Negli intervalli di lavoro frequentavo spesso la biblioteca e il cinema a passo ridotto. Mi iscrissi anche a un corso di lingua francese e a un altro di storia del Risorgimento italiano.
Parecchi erano i giovani che venivano in biblioteca e a questi corsi; giovani nuovi e strani, che facevano sempre molte domande di chiarimenti e scuotevano la testa per dire di sì o no o per ascoltare, un poco come fanno i preti. Al cinema m'accorsi che veniva anche qualche vecchio operaio, soprattutto per dormire. Io stavo bene nell'oscurità, mi divertivo.
Una volta nelle sale della biblioteca incontrai sorridente come sempre il dottor Tortora. Usciva da una lezione, con intorno un gruppo di ragazze. Aveva l'aria gentile di chi è privo di preoccupazioni e di cattivi pensieri e di chi è convinto di poter avere sempre la stessa serenità. Egli non mi vide; ma giunto alla porta si voltò verso l'angolo dove io mi ero appartato; strizzò gli occhi, smettendo di ridere, e guardò dalla mia parte con cattiveria. [...] Mi aveva visto e riconosciuto? Gli dispiaceva che io frequentassi quel posto per ritrovare un poco della mia forza?»
(Paolo Volponi, Memoriale, p. 87-88. Il romanzo è incentrato su una grande fabbrica nella zona di Ivrea, tra il 1946 e il 1956. La fabbrica è dotata anche di una biblioteca e di una sala per proiezioni, ma non coincide necessariamente con l'Olivetti, dove Volponi lavorò come dirigente a partire dal 1956).
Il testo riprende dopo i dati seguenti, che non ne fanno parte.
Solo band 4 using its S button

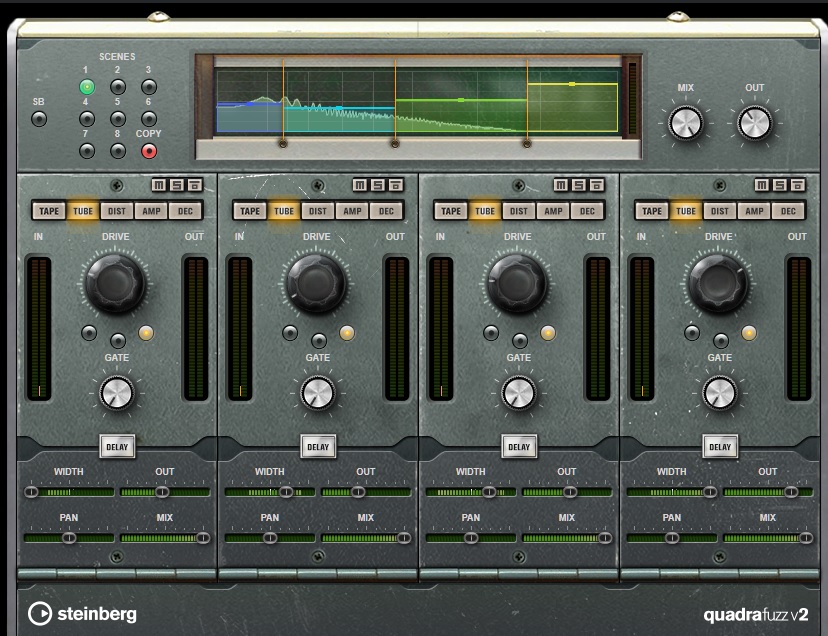point(780,185)
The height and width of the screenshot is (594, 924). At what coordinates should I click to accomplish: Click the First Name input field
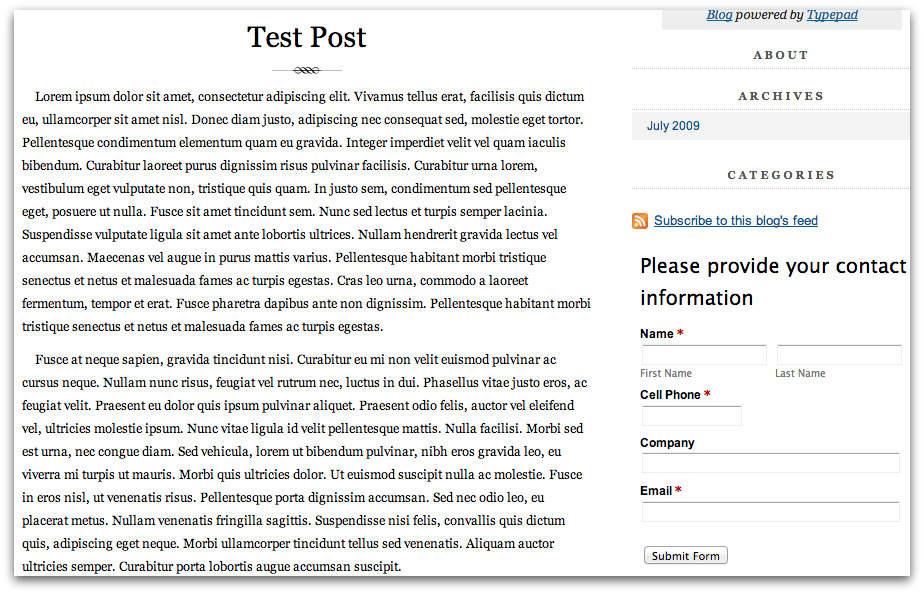coord(703,354)
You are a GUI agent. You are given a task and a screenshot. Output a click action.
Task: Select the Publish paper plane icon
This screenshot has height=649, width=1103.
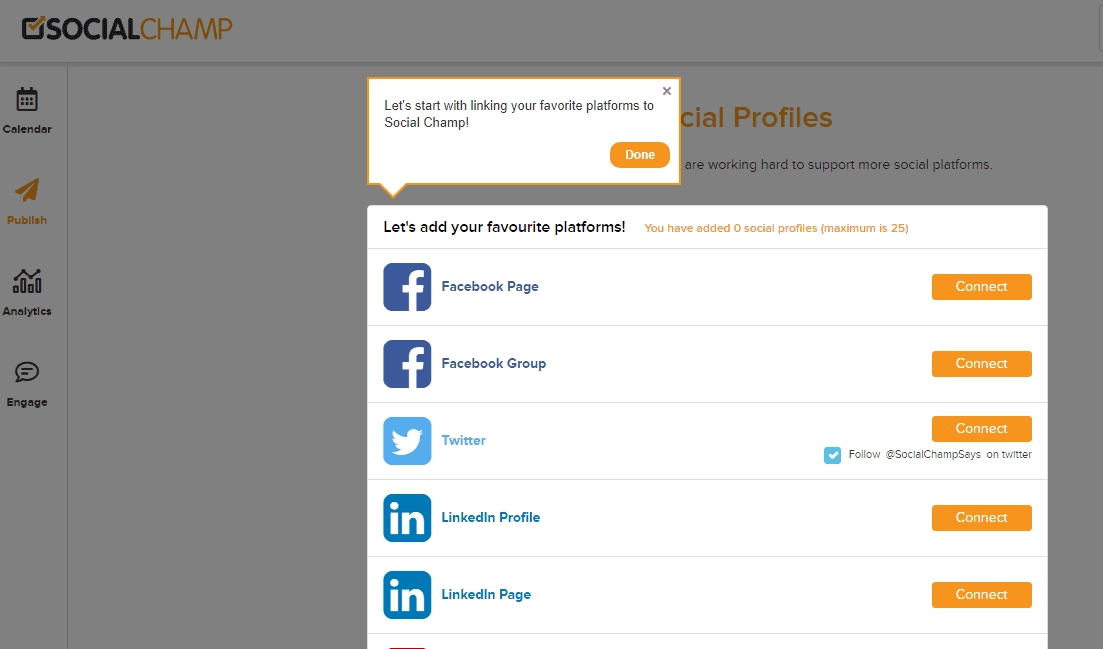coord(27,190)
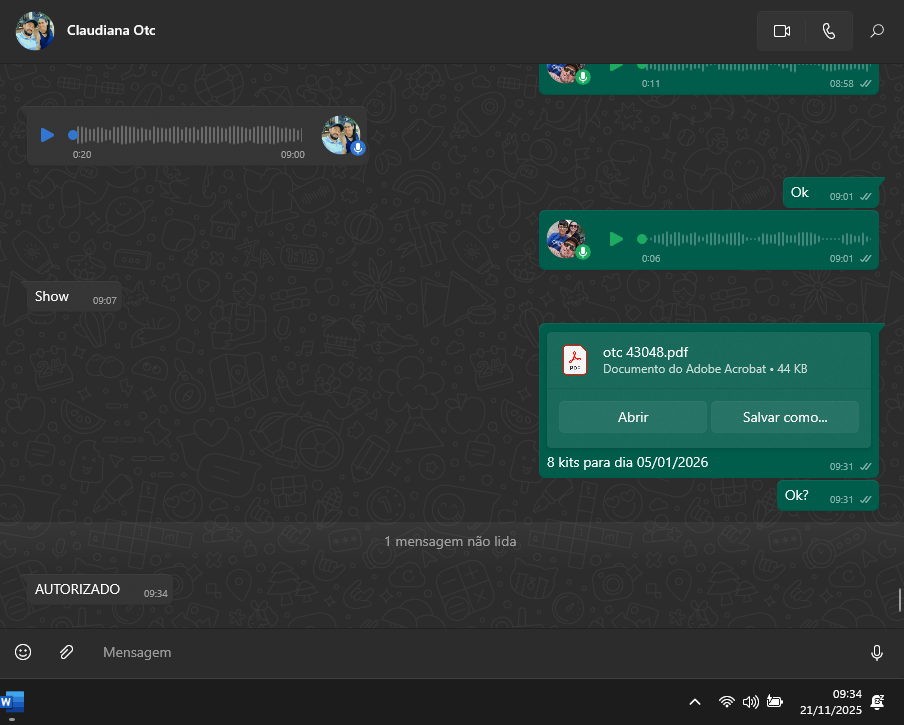Open the emoji picker

tap(23, 652)
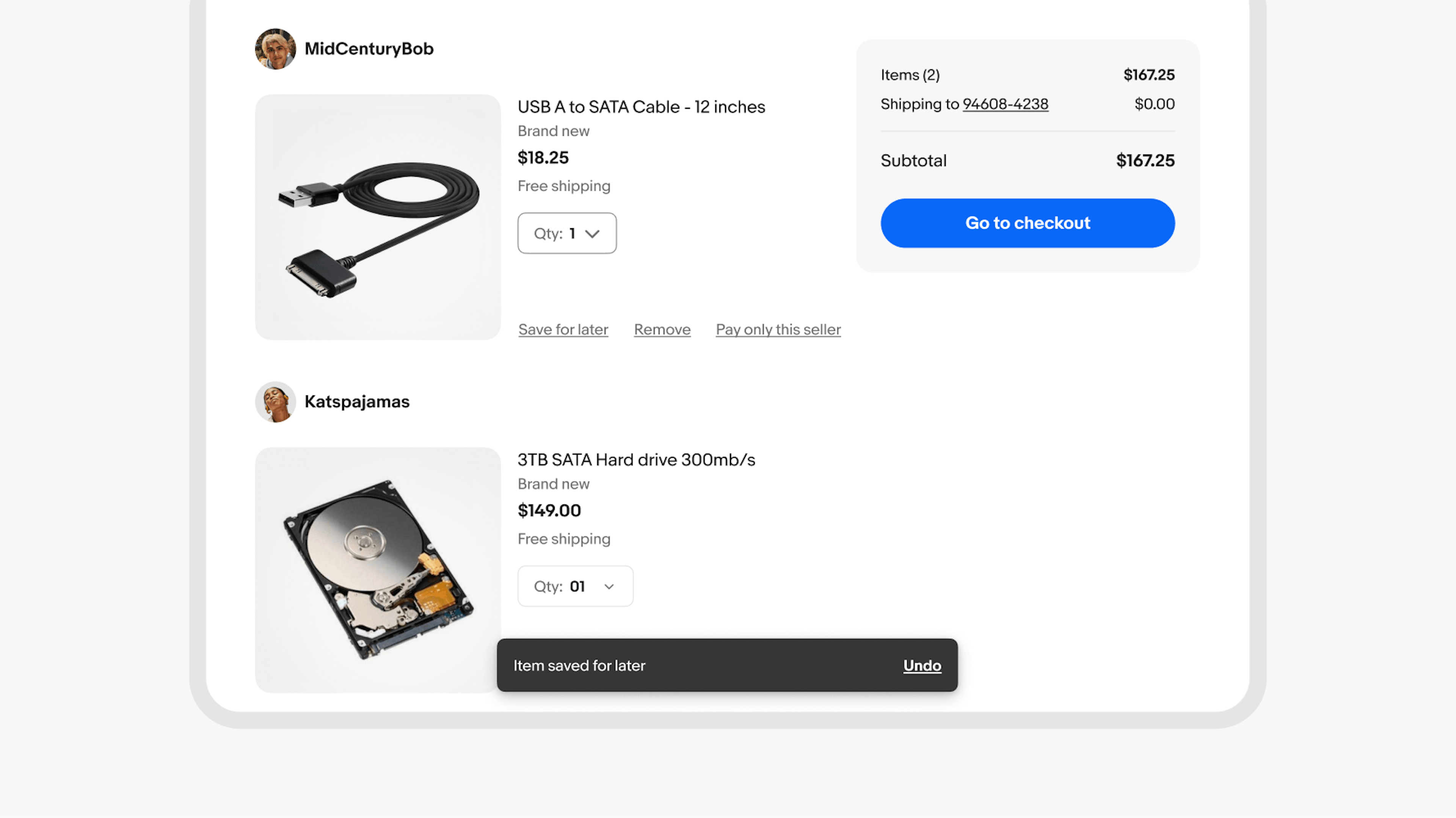Click the Undo button in saved notification
Screen dimensions: 1456x818
[921, 665]
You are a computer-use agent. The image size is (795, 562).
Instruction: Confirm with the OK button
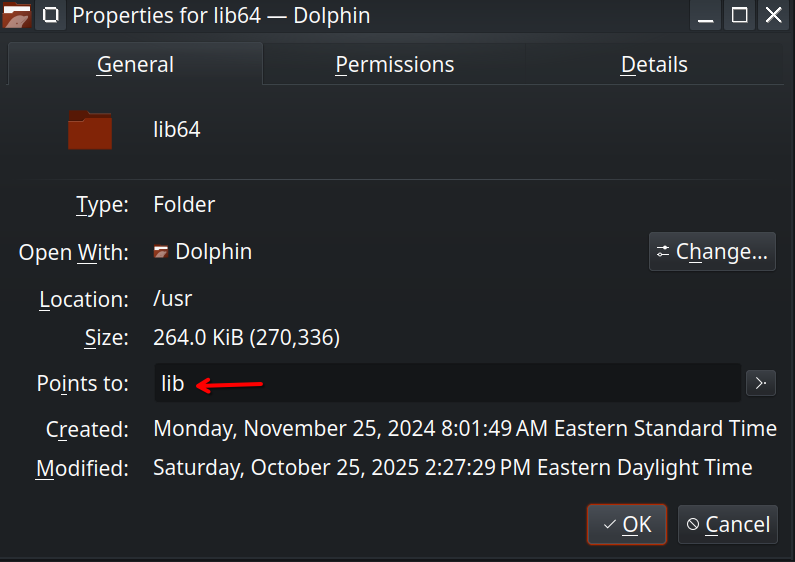(x=627, y=524)
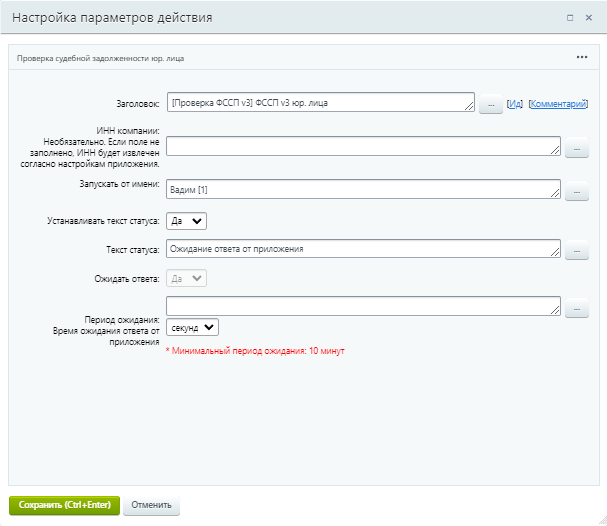Click the ellipsis button beside Текст статуса
Screen dimensions: 607x526
577,252
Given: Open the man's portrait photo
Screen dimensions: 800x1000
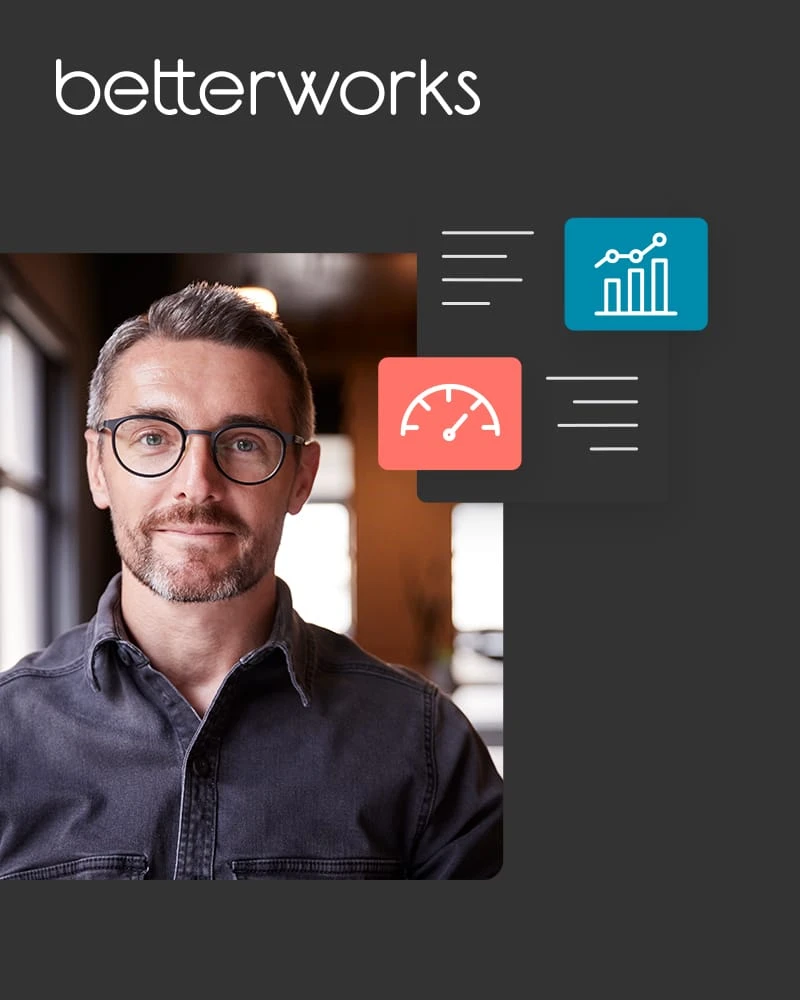Looking at the screenshot, I should [x=251, y=566].
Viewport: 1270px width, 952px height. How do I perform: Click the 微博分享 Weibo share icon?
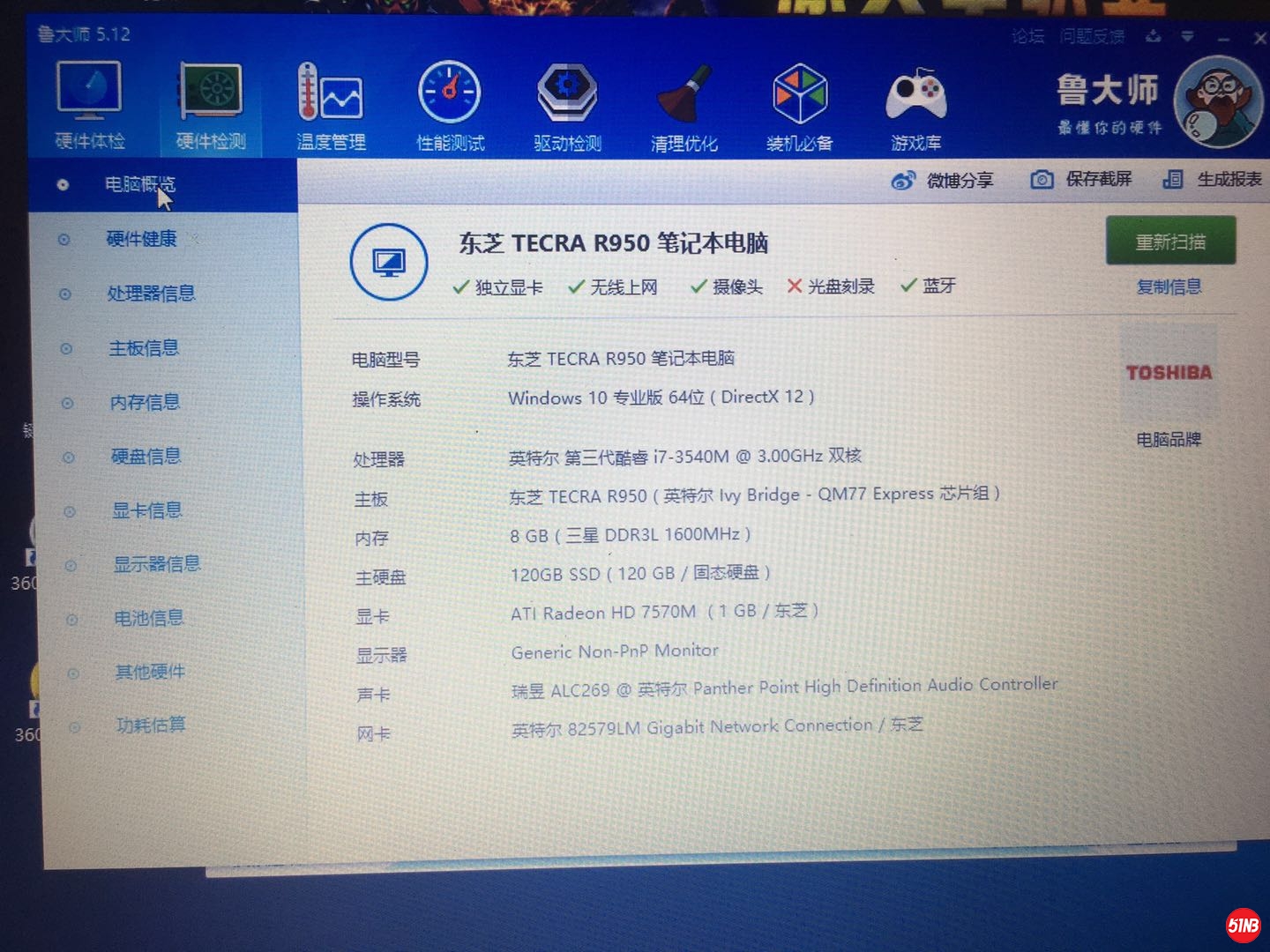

«Non dissi nulla e accettai di andare in montagna, a Valtournanche, in Val d'Aosta. Non era un sanatorio; era un albergo, dove noi della fabbrica occupavamo tutto un piano. [...]
Io passeggiavo la mattina e la sera; il resto del tempo dormivo o leggevo. Prima di partire avevo preso alcuni libri in biblioteca, in italiano e in francese, per tentare di riprendere un poco la lingua della mia infanzia. Avevo preso anche un libro proprio sulla Val d'Aosta: Le lépreux de la cité d'Aoste. Questo libro, che leggevo lentamente, cominciò ad appassionarmi tanto che molto spesso piangevo insieme al povero lebbroso, comprendendo quanto la sua sorte fosse crudele e quanto la mia potesse ancora diventarlo. Quando fui alle pagine in cui la sorella del lebbroso muore, non riuscii a trattenere la mia commozione e sentii terribile la mia solitudine, tanto che la notte stessa [...] lasciai l'albergo e il paese per tornare a casa.»
(ivi, p. 154).

«La sera uscivo lentamente dalla fabbrica perchè non avevo voglia di correre ancora a prendere il treno, a ricacciarmi in questa altra fabbrica [...]. Uscito dalla fabbrica andavo adagio verso il centro della città; passavo un momento in biblioteca, sceglievo a lungo ma senza riuscire a trovare un libro che mi piacesse e camminavo fermandomi davanti a tutti i negozi.»
(ivi, p. 163).

«Mia madre venne ad appoggiarsi accanto a me sul davanzale della finestra; prima stette in silenzio, poi accennò alla campagna e alle disgrazie del temporale, alla fortuna invece di avere un posto sicuro in fabbrica. [...] Non cercai di capire o di chiederle la verità del discorso e andai a chiudermi nella mia stanza; mi spogliai e cominciai a leggere un libro della biblioteca che avevo da alcuni mesi. Smisi presto la lettura e, mentre cercavo di prendere sonno, in un angolo della mia mente erano in piedi mia madre e l’assistente sociale; ma non riuscivo bene a vedere in che rapporto fossero tra di loro ed erano un enigma, se non volevo pensare che fossero un’altra strada dei miei mali.»
(ivi, p. 180-181).

«Per attendere il nuovo reparto dovetti restare alcuni giorni lontano dal lavoro.
Andavo in biblioteca, al cinema del mezzogiorno e ai corsi di lingue: ovunque potessi sentirmi legato alla fabbrica.»
(ivi, p. 193).

Vossler-Croce (1900-1910)

«Mi dispiace immensamente di non poterla servire subito nella questione del Winckelmann. L'edizione del 1847 non si trova nemmeno nella biblioteca nostra e non son riuscito a rinvenire alcuna osservazione sul Gravina in alcuna delle altre edizioni per quanto fornite di indici abbastanza esatti. Ho paura che sia inesatta la citazione dello Stein. Ma scriverò a un mio amico di Strassburg che cerchi nella biblioteca di colà.»
(Karl Vossler, lettera a Benedetto Croce, Heidelberg 26 novembre '900, p. 29. La richiesta di Croce non è conservata).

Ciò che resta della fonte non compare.